Now that I’m off the soapbox, let’s take a step back. Forensic analysis is conducted by trained security and network analysts to investigate an event, or more likely a sequence of events, indicating fraud or misuse. An analyst may have an idea what to look for in advance, but more often you don’t actually know what you are looking for, and you need to navigate through thousands of events to piece together what happened and understand the breadth of the damage. This involves rewriting queries over and over to drill down and look at data, using different methods of graphing and visualization before finding the proverbial needle in the haystack.

The use cases for forensic analysis are numerous, including examination of past events and data to determine what happened in your network, OS, or application. This may be to verify something that was supposed to happen actually occurred, or to better understand whether strange activity was fraud or misuse. You might need forensic analysis for simple health checks on equipment and business operations. You may need it to scan user activity to support disciplinary actions against employees. You might even need to provide data to law enforcement to pursue criminal data breaches.

Unlike correlation and alerting, where we have automated analysis of events, forensic analysis is largely manual. Fortunately we can leverage collection, normalization, and correlation – much of the data has already been collected, aggregated, and indexed within the SIEM/LM platform.

A forensic analysis usually starts with data provided by a report, an alert, or a query against the SIEM/LM repository. We start with an idea of whether we are interested in specific application traffic, strange behavior from a host, or pretty much an infinite number of things that could be suspicious. We select data with the attributes we are interested in, gathering information we need to analyze events and validate whether the initial suspicious activity is much ado about nothing, or indicates a major issue.

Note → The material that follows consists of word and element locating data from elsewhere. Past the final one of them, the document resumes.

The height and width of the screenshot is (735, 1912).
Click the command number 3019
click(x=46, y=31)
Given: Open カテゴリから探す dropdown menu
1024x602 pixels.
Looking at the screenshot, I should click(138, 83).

These queries may be as simple as “Show all failed logins for user ‘mrothman’”, or as specific as “Show events from all firewalls, between 1 and 4 am, that involved this list of users”. It is increasingly common to examine application-layer or database activity to provide context for business transactions – for example, “list all changes to the general ledger table where the user was not ‘GA_Admin’ or the application was not ‘GA_Registered_App’.

There are a couple important capabilities we need to effectively perform forensic analysis:

  1. Custom queries and views of data in the repository
  2. Access to correlated and normalized data
  3. Drill-down to view non-normalized or supplementary data
  4. Ability to reference and access older data
  5. Speed, since forensics is usually a race against time (and attackers)

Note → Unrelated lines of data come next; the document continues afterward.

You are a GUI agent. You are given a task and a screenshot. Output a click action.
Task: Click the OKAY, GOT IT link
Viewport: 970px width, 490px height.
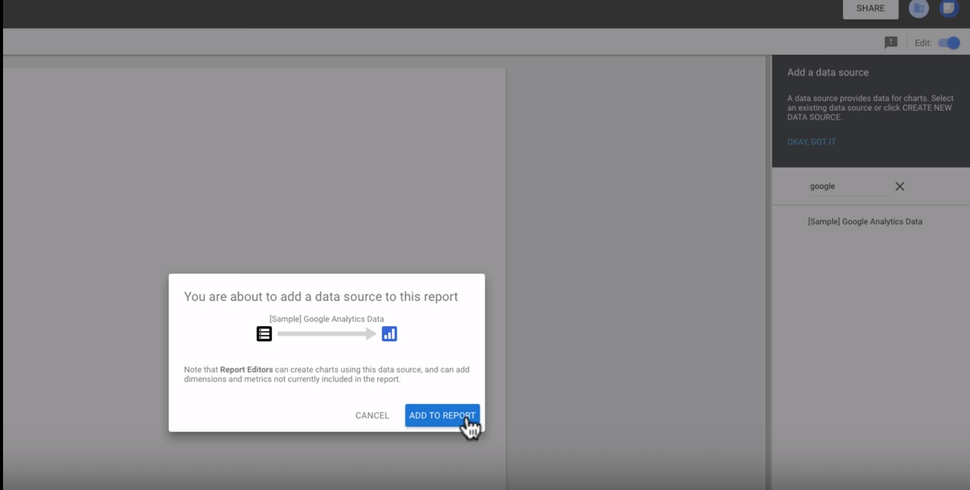[x=811, y=142]
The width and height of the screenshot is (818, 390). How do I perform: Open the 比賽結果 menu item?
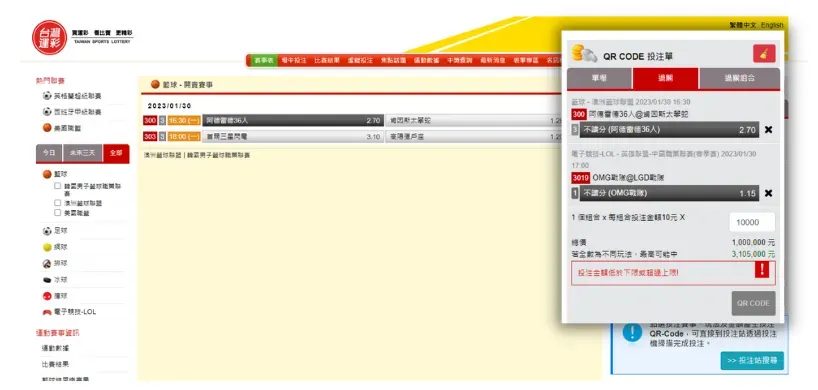[327, 60]
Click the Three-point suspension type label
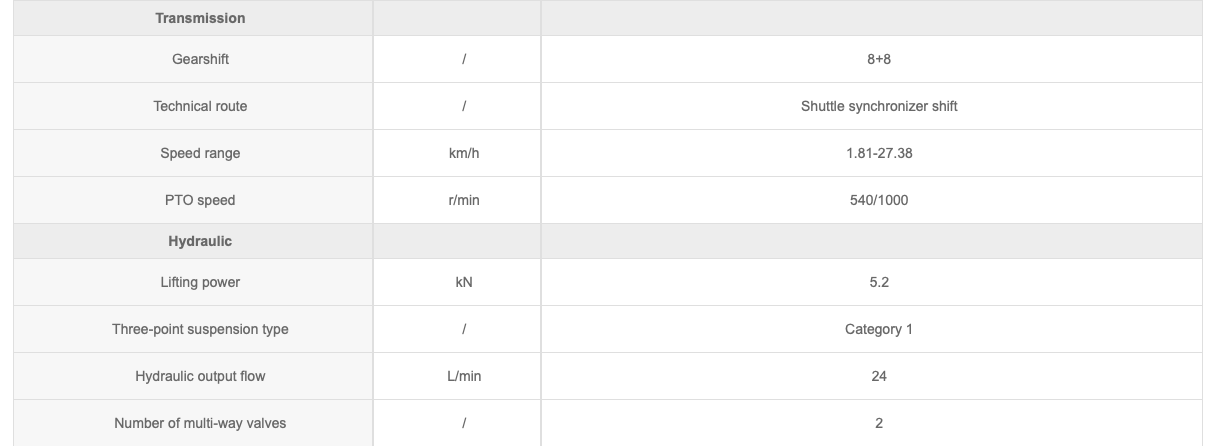The image size is (1212, 446). [x=200, y=329]
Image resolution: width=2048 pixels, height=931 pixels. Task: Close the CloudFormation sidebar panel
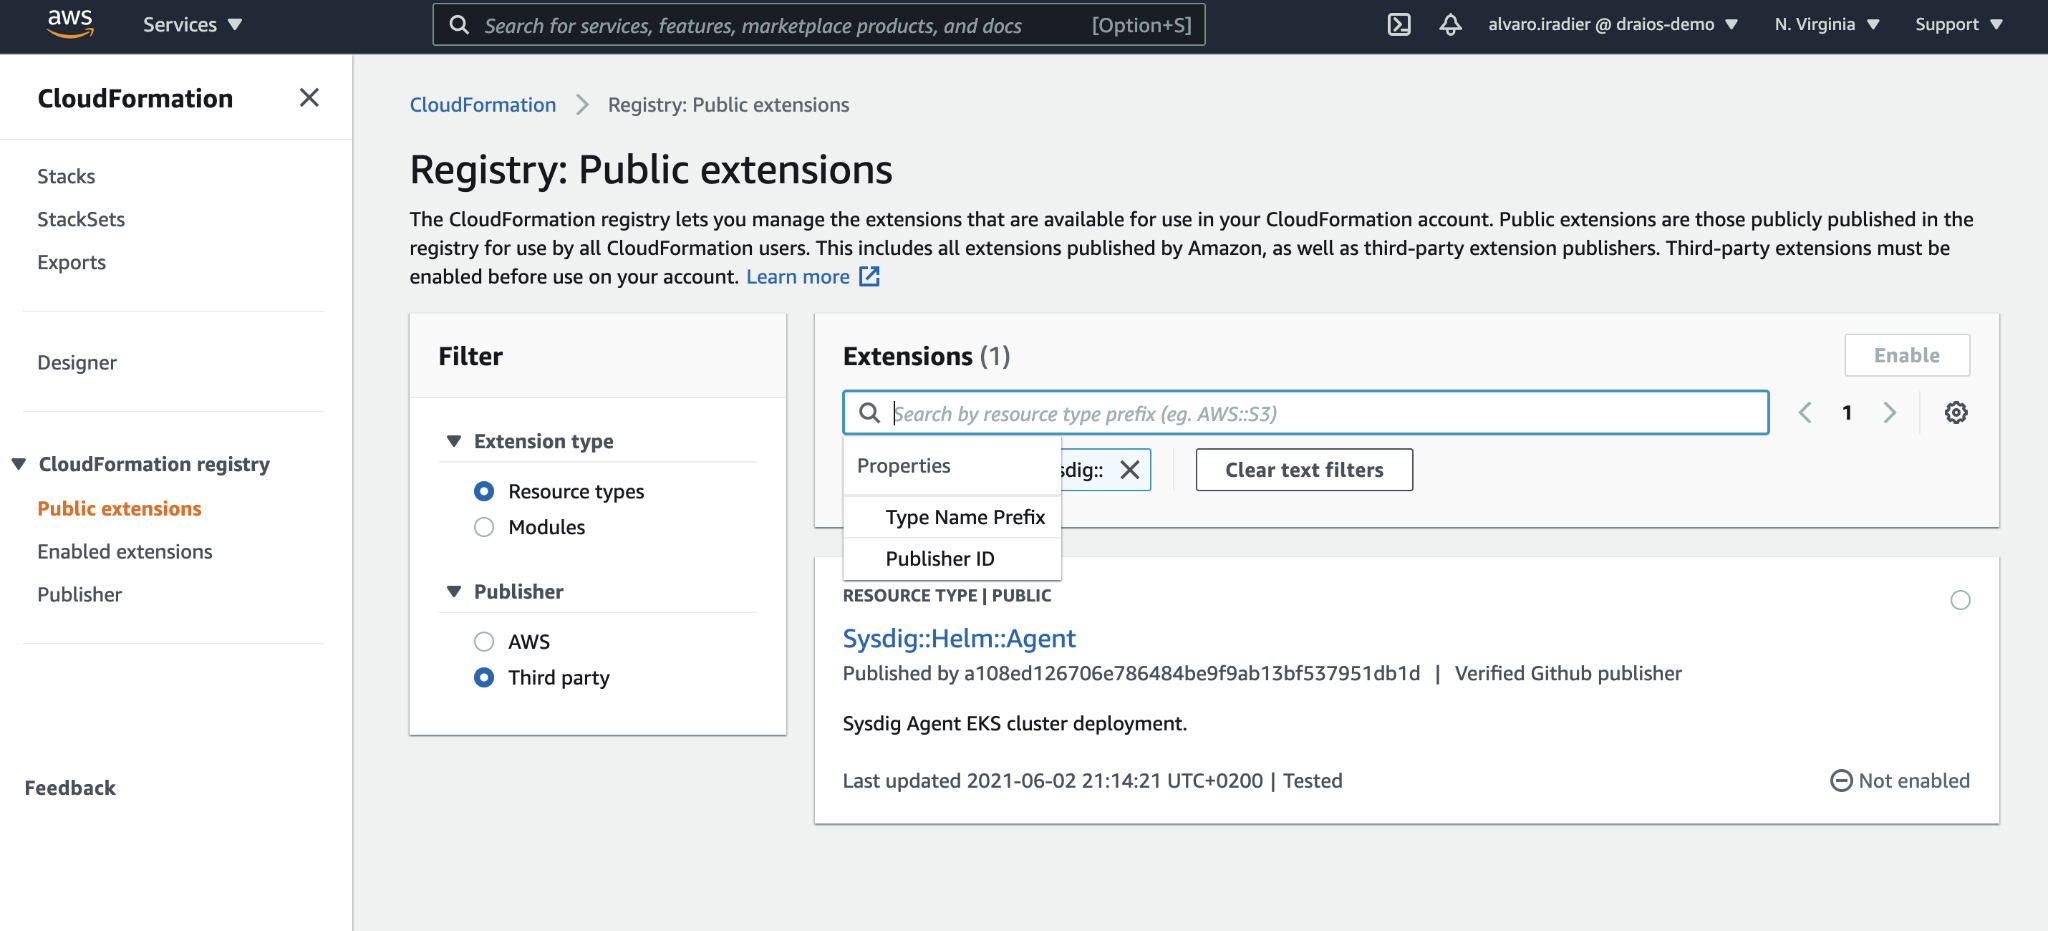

Basically the most important capability is to enable a skilled analyst to follow their instincts. Forensics is all about making their job easier by facilitating access, correlation, and viewing of data. They may start with a set of anomalous communications between two devices, but end up looking at application logs and database transactions to prove a significant data breach. If queries take too long, data is manipulated, or data is not collected, the investigator’s ability to do his/her job is hindered. So the main role of SIEM/LM in forensics is to streamline the process.

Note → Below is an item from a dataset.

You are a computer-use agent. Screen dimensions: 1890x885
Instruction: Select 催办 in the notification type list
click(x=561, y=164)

To be clear, the tool only makes the process faster and more accurate. Without a strong incident response process, no tool can solve the problem. Although we all get very impressed by a zillion built-in reports and cool drill-down investigations during a vendor demo, don’t miss the forest for the trees. SIEM/Log Management platforms can only streamline a process that already exists. And if the process is bad, you’ll just execute on that bad process faster.